Yak-1は当時の戦闘機の中でも最も軽量な機体のひとつであった。Yak-1は低翼機で、機体は混合構造であった。すなわち、胴体の骨組みはクロマンシル(クロムマンガンシリカ鋼)製の溶接管で、機首外板はジュラルミン製、主翼の主桁はいわゆる「デルタ合板」、主翼と胴体の大半の外皮は合板、後部胴体から尾部までの下部と方向舵・昇降舵は羽布張りだった。「デルタ合板」は積層材の一種で、フェノール・ホルムアルデヒド樹脂をアルコール溶液によって浸透させ、加熱によってプレス加工した薄い白樺材を、VIAM-ZB (ВИАМ-ЗБ) と呼ばれる接着剤で互いに貼り合わせたものであった。「デルタ合板」はたいへん丈夫で耐火性に優れるという長所を持ち多くのソ連機に使用されたが、その反面で重量がかさむという重大な欠点を持っており、これにより機体の操縦特性や機動性の悪化が招かれた。だが、当時のソ連国内の鉄鋼業事情を考えると、主力機を混合構造の機体としたのは得策といえた。特に、重工業をはじめあらゆる産業の中心地であったウクライナが真っ先にドイツ軍による侵略と損害を受け、各工業施設がシベリア方面への疎開を余儀なくされたことを考慮すれば、もしYak-1をはじめとする多くの軍用機が全金属製で設計されていたら、それは大戦末期の日本のように致命的な航空機生産力の低下を招いていたであろう。西側では木製軍用機として合板で挟んだバルサ材と羽布張りの主翼をもったモスキートが特に有名であるが、ソ連ではYak-1やIl-2をはじめ終戦まで混合構造の軍用機がその主力となっており、モスキートもソ連ではごくありふれた構造をもつ航空機のひとつでしかなかった。ソ連で全金属製の戦闘機が主力となるのは、戦後Yak-9PLa-9が配備されてからである。

Yak-1は、1050馬力の液冷V型12気筒のレシプロエンジン M-105PAにより、最大580 km/hで飛行、高度5000 mまでは5.4分以内に到達できた。
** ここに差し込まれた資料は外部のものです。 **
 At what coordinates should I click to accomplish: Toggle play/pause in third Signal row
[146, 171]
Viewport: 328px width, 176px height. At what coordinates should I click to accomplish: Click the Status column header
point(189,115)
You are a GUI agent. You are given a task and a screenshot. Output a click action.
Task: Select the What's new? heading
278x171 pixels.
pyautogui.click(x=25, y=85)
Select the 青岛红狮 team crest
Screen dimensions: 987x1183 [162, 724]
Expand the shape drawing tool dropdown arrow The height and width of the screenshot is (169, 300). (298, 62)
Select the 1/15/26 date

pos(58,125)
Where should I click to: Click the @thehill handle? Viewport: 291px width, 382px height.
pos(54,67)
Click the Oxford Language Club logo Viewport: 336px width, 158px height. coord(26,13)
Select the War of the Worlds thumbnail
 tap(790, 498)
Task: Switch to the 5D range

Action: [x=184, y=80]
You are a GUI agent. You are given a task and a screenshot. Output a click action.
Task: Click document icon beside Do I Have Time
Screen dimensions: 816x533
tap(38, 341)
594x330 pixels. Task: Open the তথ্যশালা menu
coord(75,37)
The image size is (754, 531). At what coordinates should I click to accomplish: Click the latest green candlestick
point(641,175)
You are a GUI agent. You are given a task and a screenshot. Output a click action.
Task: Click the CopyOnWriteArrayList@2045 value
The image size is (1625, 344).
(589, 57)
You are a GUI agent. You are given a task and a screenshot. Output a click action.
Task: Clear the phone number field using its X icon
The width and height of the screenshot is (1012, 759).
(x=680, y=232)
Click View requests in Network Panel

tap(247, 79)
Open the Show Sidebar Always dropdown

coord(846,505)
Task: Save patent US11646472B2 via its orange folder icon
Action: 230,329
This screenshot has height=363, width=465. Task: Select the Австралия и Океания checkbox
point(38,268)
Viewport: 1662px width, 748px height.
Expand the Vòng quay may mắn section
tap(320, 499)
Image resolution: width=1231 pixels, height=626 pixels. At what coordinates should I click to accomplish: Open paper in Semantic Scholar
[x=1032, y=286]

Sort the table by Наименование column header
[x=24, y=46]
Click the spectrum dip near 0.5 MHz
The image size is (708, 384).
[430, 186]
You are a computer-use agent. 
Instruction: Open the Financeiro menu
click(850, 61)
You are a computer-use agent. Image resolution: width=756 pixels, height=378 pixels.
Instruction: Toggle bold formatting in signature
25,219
Yak-1の武装はすべて胴体に集中位置されており、20mm ShVAK 1門がエンジンのプロペラハブ軸上に、7.62mm ShKAS 2挺が機首エンジン上面に並べて搭載されていた。この武装は当時としては強力なもので、同時期に開発されたミグやラーヴォチキンの機体は7.62 mmや12.7 mm機銃しか搭載していなかった。これらの機体が打撃力不足に悩まされていたのに対し、Yak-1の20 mm機関砲ShVAKは脆弱な防御しか持たない当時の多くの機体に対して致命打となりうる攻撃を加えることが出来た。ShVAKは、大型の爆撃機に対しても大きな威力を発揮した。LaGG-3の原型機が搭載していた23 mm機関砲 MP-6が不調で機体の改良に伴い撤去されたのに対し、ShVAKは十分な働きを見せ、第二次大戦におけるソ連戦闘機の標準武装のひとつとなった。ShKASも、同じくソ連軍戦闘機の標準武装のひとつであった。ShKASは小口径で一発の威力には劣ったが、高い射撃速度により戦闘機など軽防御ではあるが軽快な動きを見せる機体に対し効果的であると考えられた。のち戦闘機の防御力の向上により7.62 mm機銃弾では威力不足となると、改良型のYak-1には12.7 mmのUBがShKASにかわって搭載されるようになった。当初はUBを2挺搭載したものもあったが、これは望ましくない重量の増加を招いたため、のちに1挺に減じている。


  1. ^ 「M」は「モトール」(мотор:「発動機」の意味)を意味していたが、のちに設計者ウラジーミル・クリーモフロシア語版のイニシャルをとったVK-105 (ВК-105) に改称された。